I'm trying to solve this problem by calculating the probability of each outcome, and finding the expected value based on that, but I'm messing up my probabilities.

I get the possible values as 2, 4, 5, 7, and 10. I get their respective probabilities as (1/3), (1/9), (1/9), (5/18), and (1/9). I realize these don't sum to 1, and that's my problem...I've double checked everything and not found the mistake. Does anyone know what the correct probabilities should be?

Bayes?

Take each probability over the sum of all probabilities.

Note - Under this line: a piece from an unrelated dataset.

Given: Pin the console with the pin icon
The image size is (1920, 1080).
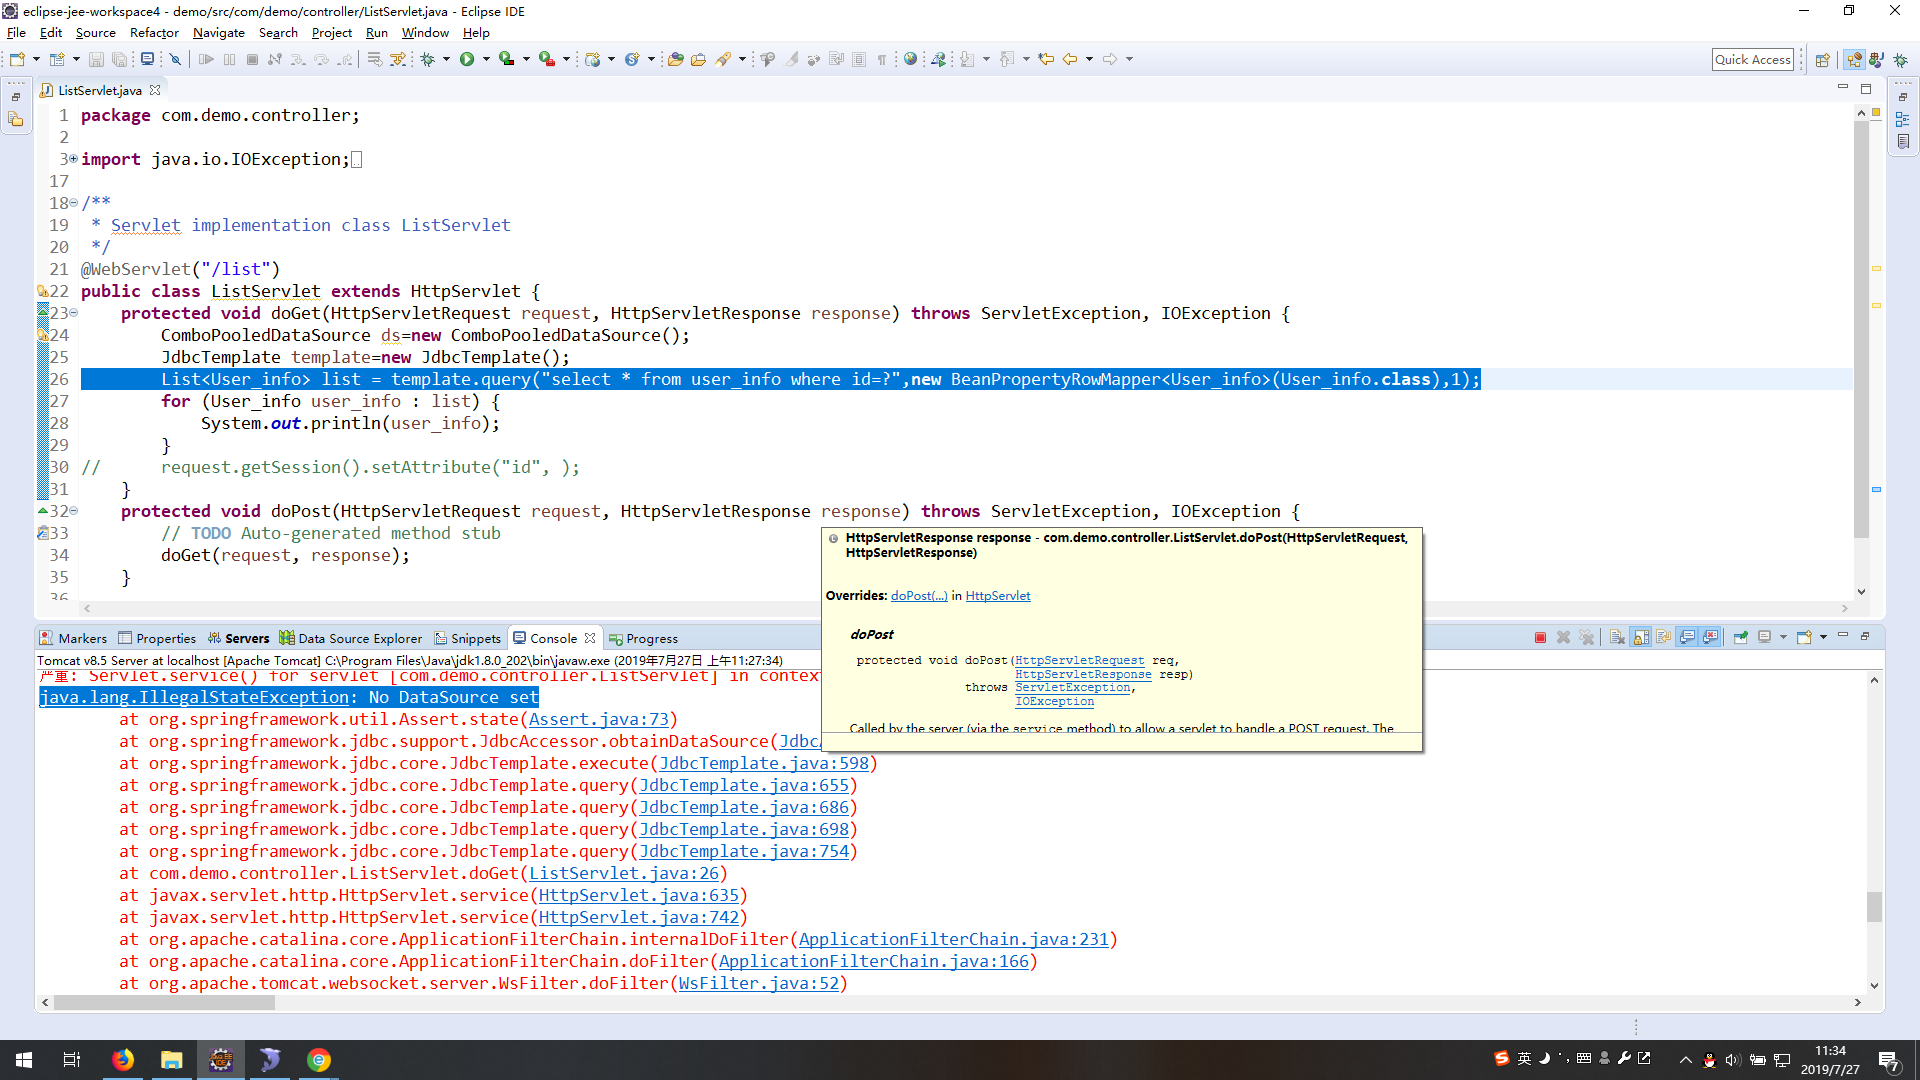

It looks like he is trying to calculate the prior probabilities, which should sum to 1.

E(X) = 2*2/3 + 5*1/3 = 3
E(Y) = 2*1/3 + 5*2/3 = 4

E(S|A) = 2/3 * 3 + 1/3 * (4*2/9 + 7*5/9 + 10*2/9) = 13/3
E(S|B) = 1/3 * 3 + 2/3 * 7 = 17/3

E(S) = 1/2 * 13/3 + 1/2 * 17/3 = 30/6 = 5

Exactly, Kenny. 47.8 is just asking for the prior expected value. My prior probabilities are off, but I keep looking over it, and can't find the mistake.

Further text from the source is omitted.